**What this task involves**
From the first line to the last, write out the records below exactly as they appear.

BEGIN Material to process

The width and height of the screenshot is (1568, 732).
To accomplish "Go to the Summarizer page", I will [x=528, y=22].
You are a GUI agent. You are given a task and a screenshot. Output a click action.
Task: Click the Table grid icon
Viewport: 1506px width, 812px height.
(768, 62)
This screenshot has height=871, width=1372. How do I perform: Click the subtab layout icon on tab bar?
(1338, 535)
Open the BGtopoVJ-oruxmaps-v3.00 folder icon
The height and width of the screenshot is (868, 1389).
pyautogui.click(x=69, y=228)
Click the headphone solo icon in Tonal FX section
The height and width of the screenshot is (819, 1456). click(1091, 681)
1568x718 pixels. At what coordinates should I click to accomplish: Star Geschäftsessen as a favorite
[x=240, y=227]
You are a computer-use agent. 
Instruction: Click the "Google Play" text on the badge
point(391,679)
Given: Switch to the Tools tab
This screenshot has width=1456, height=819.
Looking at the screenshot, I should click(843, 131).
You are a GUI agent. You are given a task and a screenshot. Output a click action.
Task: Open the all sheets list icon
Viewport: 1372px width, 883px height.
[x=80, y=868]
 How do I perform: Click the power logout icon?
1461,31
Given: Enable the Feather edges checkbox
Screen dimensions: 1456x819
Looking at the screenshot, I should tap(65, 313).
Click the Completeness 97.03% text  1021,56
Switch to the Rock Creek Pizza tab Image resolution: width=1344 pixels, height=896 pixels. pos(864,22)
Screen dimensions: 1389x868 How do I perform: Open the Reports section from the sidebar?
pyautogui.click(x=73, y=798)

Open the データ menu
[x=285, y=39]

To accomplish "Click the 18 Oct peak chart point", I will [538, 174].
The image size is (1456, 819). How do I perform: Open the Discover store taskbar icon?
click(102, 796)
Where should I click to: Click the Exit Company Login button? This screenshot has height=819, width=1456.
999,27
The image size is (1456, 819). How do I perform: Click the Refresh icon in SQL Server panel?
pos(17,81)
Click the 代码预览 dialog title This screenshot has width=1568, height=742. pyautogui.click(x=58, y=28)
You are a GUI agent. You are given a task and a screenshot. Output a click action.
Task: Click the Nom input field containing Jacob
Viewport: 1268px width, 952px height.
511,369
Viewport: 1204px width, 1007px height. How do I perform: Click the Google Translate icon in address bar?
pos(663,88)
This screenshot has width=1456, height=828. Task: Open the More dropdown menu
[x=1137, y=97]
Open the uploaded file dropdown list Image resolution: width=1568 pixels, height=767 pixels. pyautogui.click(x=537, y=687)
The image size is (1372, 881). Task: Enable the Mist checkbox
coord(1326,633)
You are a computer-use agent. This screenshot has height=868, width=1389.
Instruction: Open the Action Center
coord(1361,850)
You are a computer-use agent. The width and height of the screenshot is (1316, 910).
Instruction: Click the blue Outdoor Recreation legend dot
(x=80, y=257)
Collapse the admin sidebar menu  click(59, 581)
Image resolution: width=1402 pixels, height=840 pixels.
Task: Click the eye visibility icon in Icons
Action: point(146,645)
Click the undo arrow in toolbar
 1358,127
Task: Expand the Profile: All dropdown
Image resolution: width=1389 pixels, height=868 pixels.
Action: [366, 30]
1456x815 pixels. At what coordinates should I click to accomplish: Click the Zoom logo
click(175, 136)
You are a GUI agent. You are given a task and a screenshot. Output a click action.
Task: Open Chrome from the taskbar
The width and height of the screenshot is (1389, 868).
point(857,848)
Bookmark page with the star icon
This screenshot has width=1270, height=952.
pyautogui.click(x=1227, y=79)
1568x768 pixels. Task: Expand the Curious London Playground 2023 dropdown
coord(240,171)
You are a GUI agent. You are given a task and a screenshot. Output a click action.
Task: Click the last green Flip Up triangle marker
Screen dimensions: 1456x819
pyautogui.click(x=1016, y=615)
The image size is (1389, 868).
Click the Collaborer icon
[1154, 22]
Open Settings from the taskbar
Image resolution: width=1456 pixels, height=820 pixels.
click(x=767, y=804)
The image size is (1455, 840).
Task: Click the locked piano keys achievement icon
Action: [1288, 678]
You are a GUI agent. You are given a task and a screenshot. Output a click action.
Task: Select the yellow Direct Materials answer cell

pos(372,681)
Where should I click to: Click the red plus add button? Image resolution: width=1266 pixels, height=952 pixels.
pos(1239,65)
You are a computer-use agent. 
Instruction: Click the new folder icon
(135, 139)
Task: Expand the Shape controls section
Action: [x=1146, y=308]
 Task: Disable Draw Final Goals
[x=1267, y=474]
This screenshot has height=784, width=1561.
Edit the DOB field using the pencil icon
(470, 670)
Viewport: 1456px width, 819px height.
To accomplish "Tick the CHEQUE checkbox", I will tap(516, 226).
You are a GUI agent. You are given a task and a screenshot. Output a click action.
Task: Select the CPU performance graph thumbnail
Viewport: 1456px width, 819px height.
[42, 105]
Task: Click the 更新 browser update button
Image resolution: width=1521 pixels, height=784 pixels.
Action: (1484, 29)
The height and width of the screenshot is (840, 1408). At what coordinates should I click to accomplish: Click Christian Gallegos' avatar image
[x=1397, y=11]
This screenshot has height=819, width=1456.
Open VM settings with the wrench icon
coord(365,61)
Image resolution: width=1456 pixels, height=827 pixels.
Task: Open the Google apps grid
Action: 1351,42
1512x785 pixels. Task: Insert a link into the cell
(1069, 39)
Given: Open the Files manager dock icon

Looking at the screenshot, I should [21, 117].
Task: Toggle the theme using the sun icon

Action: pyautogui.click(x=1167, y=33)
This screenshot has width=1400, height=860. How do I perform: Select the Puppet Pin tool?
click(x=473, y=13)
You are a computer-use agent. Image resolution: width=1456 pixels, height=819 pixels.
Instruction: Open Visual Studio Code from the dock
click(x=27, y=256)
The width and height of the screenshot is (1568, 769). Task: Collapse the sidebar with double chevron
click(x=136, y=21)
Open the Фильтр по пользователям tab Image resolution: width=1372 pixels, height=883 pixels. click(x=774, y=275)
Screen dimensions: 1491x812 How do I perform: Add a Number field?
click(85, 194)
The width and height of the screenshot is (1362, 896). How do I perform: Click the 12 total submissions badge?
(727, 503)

END Material to process

**Written solution**
The width and height of the screenshot is (1568, 732).
To accomplish "Go to the Summarizer page", I will [x=528, y=22].
You are a GUI agent. You are given a task and a screenshot. Output a click action.
Task: Click the Table grid icon
Viewport: 1506px width, 812px height.
(768, 62)
This screenshot has height=871, width=1372. How do I perform: Click the subtab layout icon on tab bar?
(1338, 535)
Open the BGtopoVJ-oruxmaps-v3.00 folder icon
The height and width of the screenshot is (868, 1389).
pyautogui.click(x=69, y=228)
Click the headphone solo icon in Tonal FX section
The height and width of the screenshot is (819, 1456). click(1091, 681)
1568x718 pixels. At what coordinates should I click to accomplish: Star Geschäftsessen as a favorite
[x=240, y=227]
You are a computer-use agent. 
Instruction: Click the "Google Play" text on the badge
point(391,679)
Given: Switch to the Tools tab
This screenshot has width=1456, height=819.
Looking at the screenshot, I should click(843, 131).
You are a GUI agent. You are given a task and a screenshot. Output a click action.
Task: Open the all sheets list icon
Viewport: 1372px width, 883px height.
[x=80, y=868]
 How do I perform: Click the power logout icon?
1461,31
Given: Enable the Feather edges checkbox
Screen dimensions: 1456x819
Looking at the screenshot, I should tap(65, 313).
Click the Completeness 97.03% text  1021,56
Switch to the Rock Creek Pizza tab Image resolution: width=1344 pixels, height=896 pixels. pos(864,22)
Screen dimensions: 1389x868 How do I perform: Open the Reports section from the sidebar?
pyautogui.click(x=73, y=798)

Open the データ menu
[x=285, y=39]

To accomplish "Click the 18 Oct peak chart point", I will [538, 174].
The image size is (1456, 819). How do I perform: Open the Discover store taskbar icon?
click(102, 796)
Where should I click to: Click the Exit Company Login button? This screenshot has height=819, width=1456.
999,27
The image size is (1456, 819). How do I perform: Click the Refresh icon in SQL Server panel?
pos(17,81)
Click the 代码预览 dialog title This screenshot has width=1568, height=742. pyautogui.click(x=58, y=28)
You are a GUI agent. You are given a task and a screenshot. Output a click action.
Task: Click the Nom input field containing Jacob
Viewport: 1268px width, 952px height.
511,369
Viewport: 1204px width, 1007px height. How do I perform: Click the Google Translate icon in address bar?
pos(663,88)
This screenshot has width=1456, height=828. Task: Open the More dropdown menu
[x=1137, y=97]
Open the uploaded file dropdown list Image resolution: width=1568 pixels, height=767 pixels. pyautogui.click(x=537, y=687)
The image size is (1372, 881). Task: Enable the Mist checkbox
coord(1326,633)
You are a computer-use agent. This screenshot has height=868, width=1389.
Instruction: Open the Action Center
coord(1361,850)
You are a computer-use agent. The width and height of the screenshot is (1316, 910).
Instruction: Click the blue Outdoor Recreation legend dot
(x=80, y=257)
Collapse the admin sidebar menu  click(59, 581)
Image resolution: width=1402 pixels, height=840 pixels.
Task: Click the eye visibility icon in Icons
Action: point(146,645)
Click the undo arrow in toolbar
 1358,127
Task: Expand the Profile: All dropdown
Image resolution: width=1389 pixels, height=868 pixels.
Action: [366, 30]
1456x815 pixels. At what coordinates should I click to accomplish: Click the Zoom logo
click(175, 136)
You are a GUI agent. You are given a task and a screenshot. Output a click action.
Task: Open Chrome from the taskbar
The width and height of the screenshot is (1389, 868).
point(857,848)
Bookmark page with the star icon
This screenshot has width=1270, height=952.
pyautogui.click(x=1227, y=79)
1568x768 pixels. Task: Expand the Curious London Playground 2023 dropdown
coord(240,171)
You are a GUI agent. You are given a task and a screenshot. Output a click action.
Task: Click the last green Flip Up triangle marker
Screen dimensions: 1456x819
pyautogui.click(x=1016, y=615)
The image size is (1389, 868).
Click the Collaborer icon
[1154, 22]
Open Settings from the taskbar
Image resolution: width=1456 pixels, height=820 pixels.
click(x=767, y=804)
The image size is (1455, 840).
Task: Click the locked piano keys achievement icon
Action: [1288, 678]
You are a GUI agent. You are given a task and a screenshot. Output a click action.
Task: Select the yellow Direct Materials answer cell

pos(372,681)
Where should I click to: Click the red plus add button? Image resolution: width=1266 pixels, height=952 pixels.
pos(1239,65)
You are a computer-use agent. 
Instruction: Click the new folder icon
(135, 139)
Task: Expand the Shape controls section
Action: [x=1146, y=308]
 Task: Disable Draw Final Goals
[x=1267, y=474]
This screenshot has height=784, width=1561.
Edit the DOB field using the pencil icon
(470, 670)
Viewport: 1456px width, 819px height.
To accomplish "Tick the CHEQUE checkbox", I will tap(516, 226).
You are a GUI agent. You are given a task and a screenshot. Output a click action.
Task: Select the CPU performance graph thumbnail
Viewport: 1456px width, 819px height.
[42, 105]
Task: Click the 更新 browser update button
Image resolution: width=1521 pixels, height=784 pixels.
Action: (1484, 29)
The height and width of the screenshot is (840, 1408). At what coordinates should I click to accomplish: Click Christian Gallegos' avatar image
[x=1397, y=11]
This screenshot has height=819, width=1456.
Open VM settings with the wrench icon
coord(365,61)
Image resolution: width=1456 pixels, height=827 pixels.
Task: Open the Google apps grid
Action: 1351,42
1512x785 pixels. Task: Insert a link into the cell
(1069, 39)
Given: Open the Files manager dock icon

Looking at the screenshot, I should [21, 117].
Task: Toggle the theme using the sun icon

Action: pyautogui.click(x=1167, y=33)
This screenshot has width=1400, height=860. How do I perform: Select the Puppet Pin tool?
click(x=473, y=13)
You are a computer-use agent. Image resolution: width=1456 pixels, height=819 pixels.
Instruction: Open Visual Studio Code from the dock
click(x=27, y=256)
The width and height of the screenshot is (1568, 769). Task: Collapse the sidebar with double chevron
click(x=136, y=21)
Open the Фильтр по пользователям tab Image resolution: width=1372 pixels, height=883 pixels. click(x=774, y=275)
Screen dimensions: 1491x812 How do I perform: Add a Number field?
click(85, 194)
The width and height of the screenshot is (1362, 896). How do I perform: Click the 12 total submissions badge?
(727, 503)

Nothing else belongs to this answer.